## Stated problem
Could you give every line of the records below as a numbered list, without the blank lines and without the pictures?

## Data records
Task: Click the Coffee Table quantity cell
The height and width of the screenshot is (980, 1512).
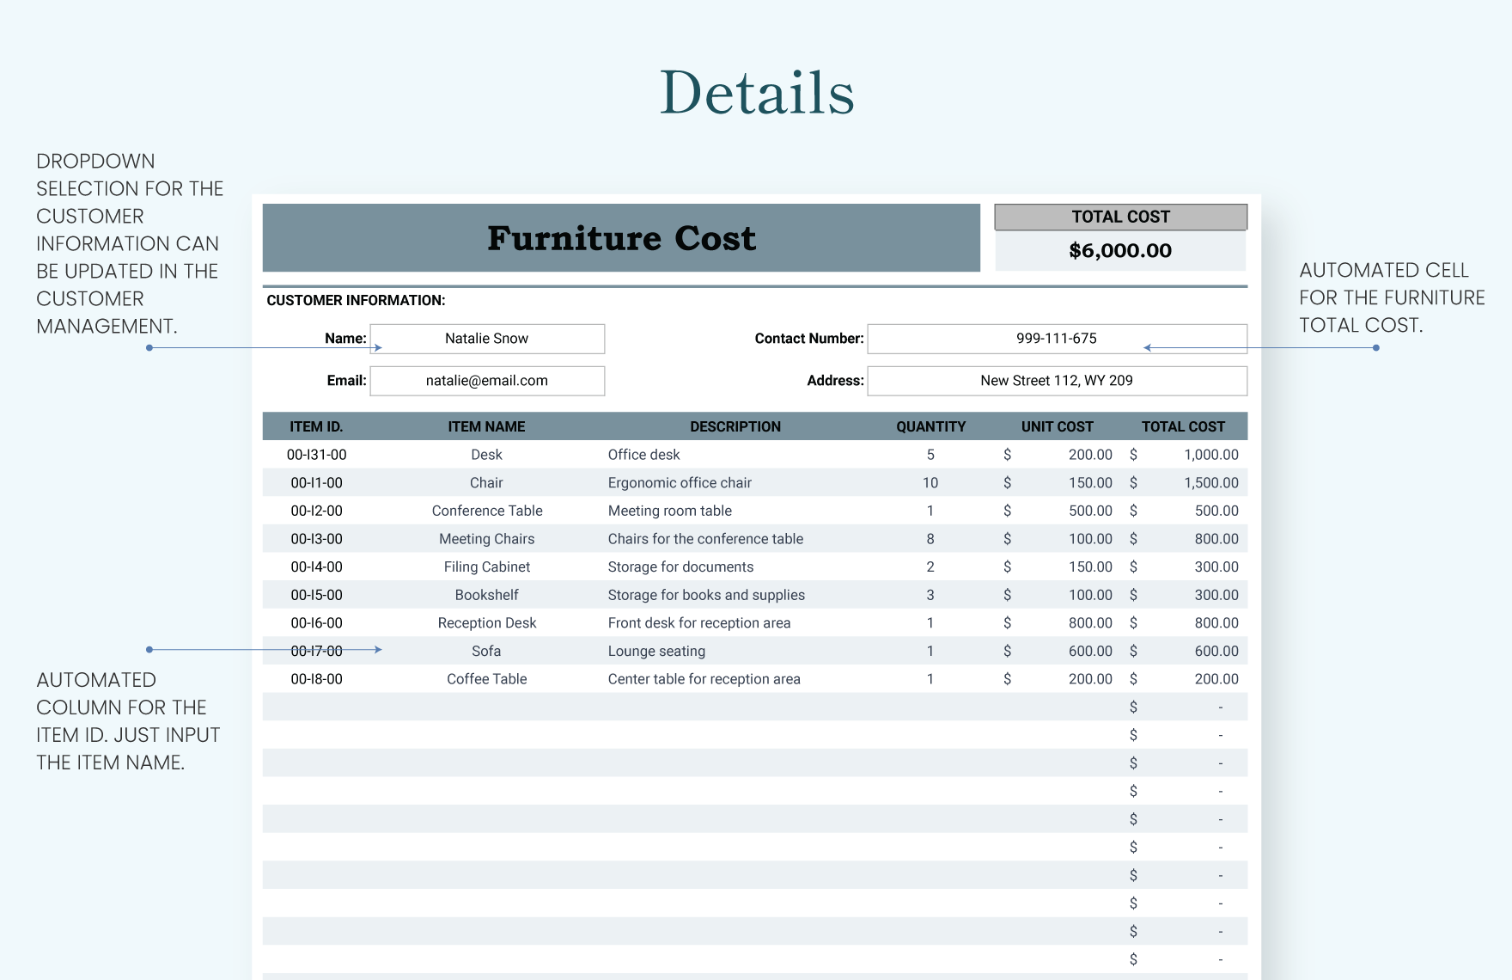Action: pos(930,678)
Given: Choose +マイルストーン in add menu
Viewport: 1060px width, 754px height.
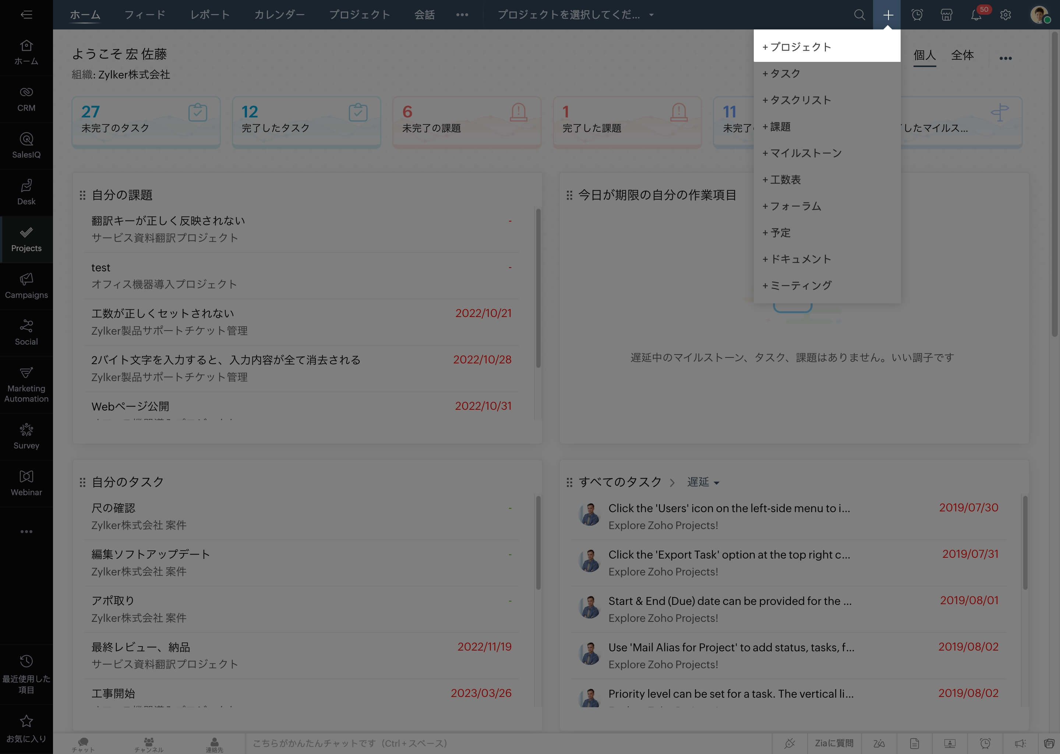Looking at the screenshot, I should (x=802, y=153).
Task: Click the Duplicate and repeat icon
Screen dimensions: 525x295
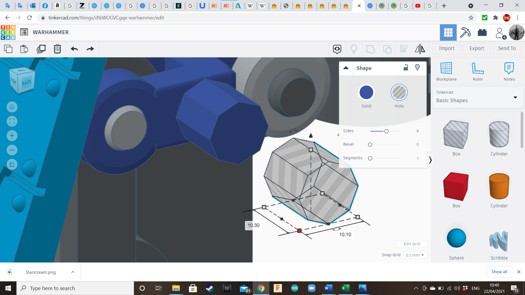Action: click(41, 49)
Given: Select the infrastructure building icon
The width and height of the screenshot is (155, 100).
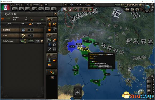Looking at the screenshot, I should click(49, 24).
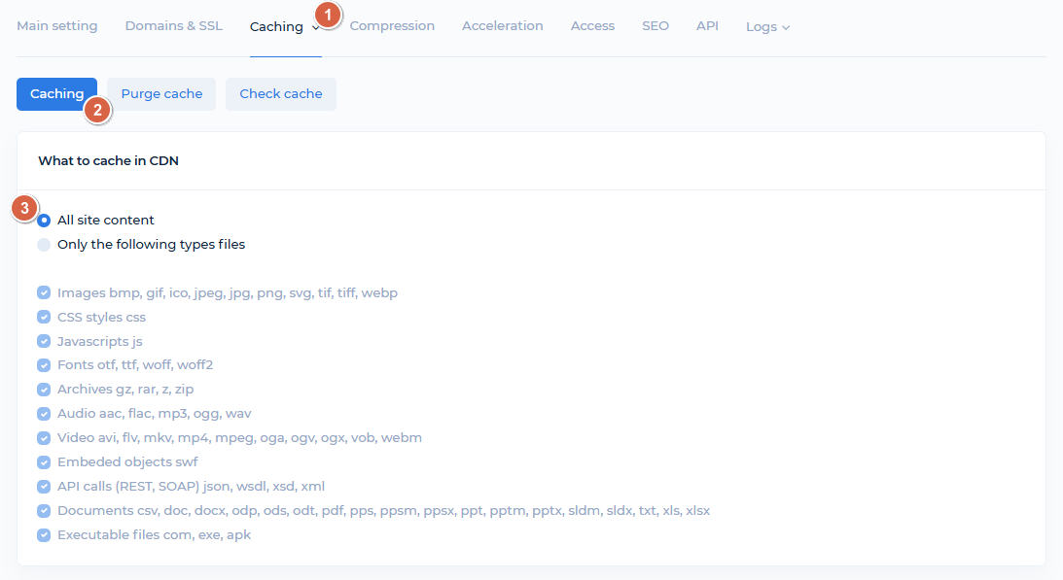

## Solved exercise
1. Task: Click the Coffee Table quantity cell
2. The height and width of the screenshot is (980, 1512).
3. Action: pos(930,678)
4. Given: Choose +マイルストーン in add menu
5. Viewport: 1060px width, 754px height.
6. Looking at the screenshot, I should (x=802, y=153).
7. Task: Click the Duplicate and repeat icon
8. Screen dimensions: 525x295
9. Action: click(41, 49)
10. Given: Select the infrastructure building icon
11. The width and height of the screenshot is (155, 100).
12. Looking at the screenshot, I should click(49, 24).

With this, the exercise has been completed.